🤖 AI Summary
This work addresses the challenge that existing physics-informed neural motion planning methods often converge to local minima and fail to ensure global consistency in high-dimensional, complex environments. To overcome this limitation, the authors propose Hierarchical Neural Time Fields (H-NTFields), which, for the first time, incorporate sparse roadmap priors as weak supervision into physics-informed neural networks. By integrating Eikonal equation constraints with PDE-based regularization, H-NTFields simultaneously preserve local geometric accuracy and capture global topological structure. The method enforces upper and lower bounds on travel time, substantially enhancing planning robustness and global consistency in multi-room settings. Extensive experiments across 18 Gibson scenes and real-world robotic platforms demonstrate its superiority over current physics-informed approaches, while supporting efficient amortized inference.
📝 Abstract
The motion planning problem requires finding a collision-free path between start and goal configurations in high-dimensional, cluttered spaces. Recent learning-based methods offer promising solutions, with self-supervised physics-informed approaches such as Neural Time Fields (NTFields) solving the Eikonal equation to learn value functions without expert demonstrations.

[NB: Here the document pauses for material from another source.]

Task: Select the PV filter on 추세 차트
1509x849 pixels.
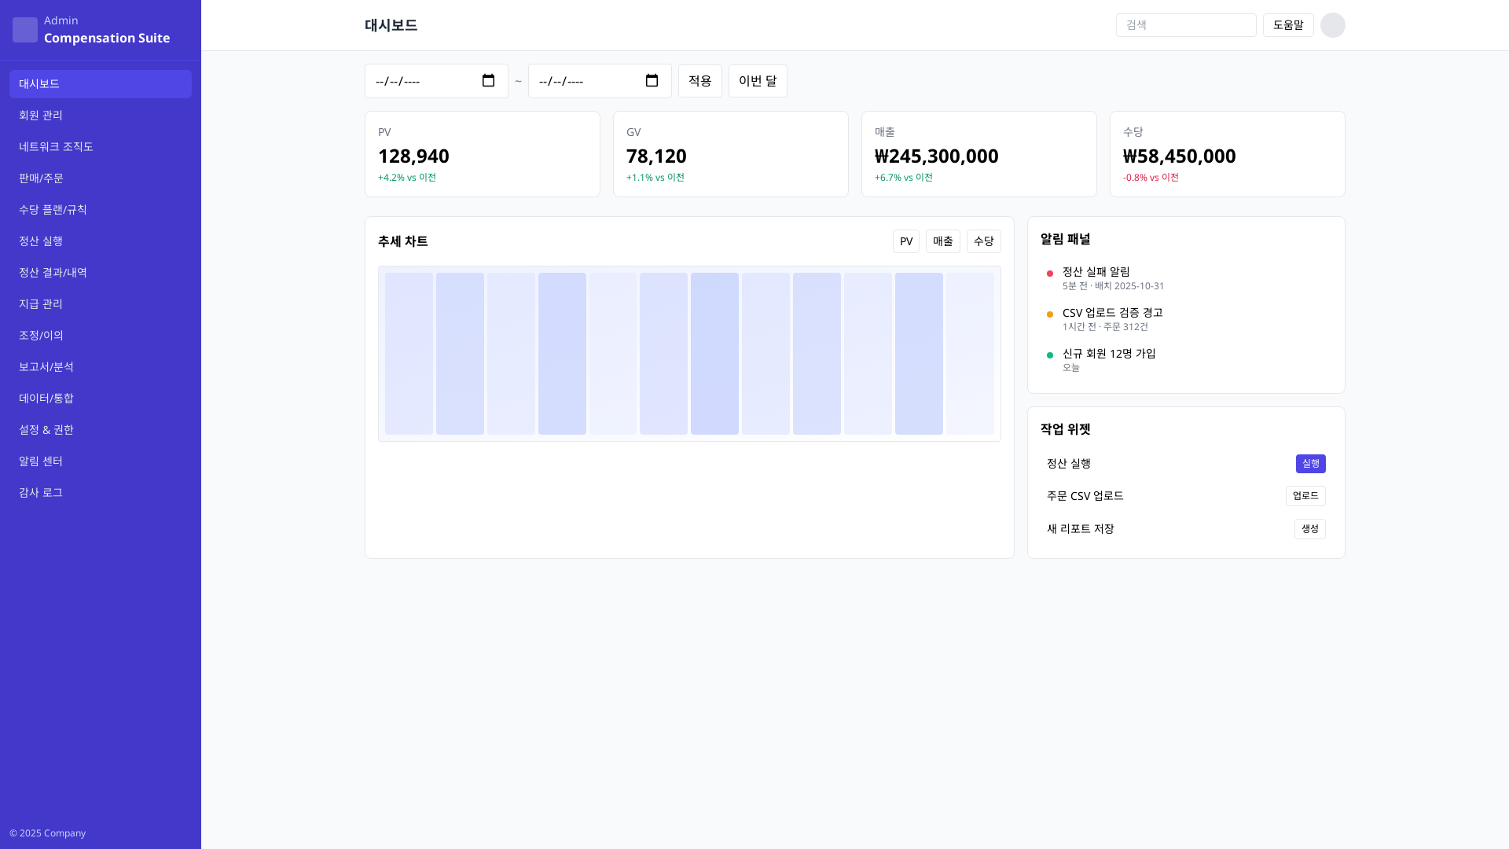Action: [905, 241]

However, existing physics-informed methods struggle to scale in complex, multi-room environments, where simply increasing the number of samples cannot resolve local minima or guarantee global consistency. We propose Hierarchical Neural Time Fields (H-NTFields), a weakly-supervised framework that combines weak supervision from sparse roadmaps with physics-informed PDE regularization. The roadmap provides global topological anchors through upper and lower bounds on travel times, while PDE losses enforce local geometric fidelity and obstacle-aware propagation. Experiments on 18 Gibson environments and real robotic platforms show that H-NTFields substantially improves robustness over prior physics-informed methods, while enabling fast amortized inference through a continuous value representation.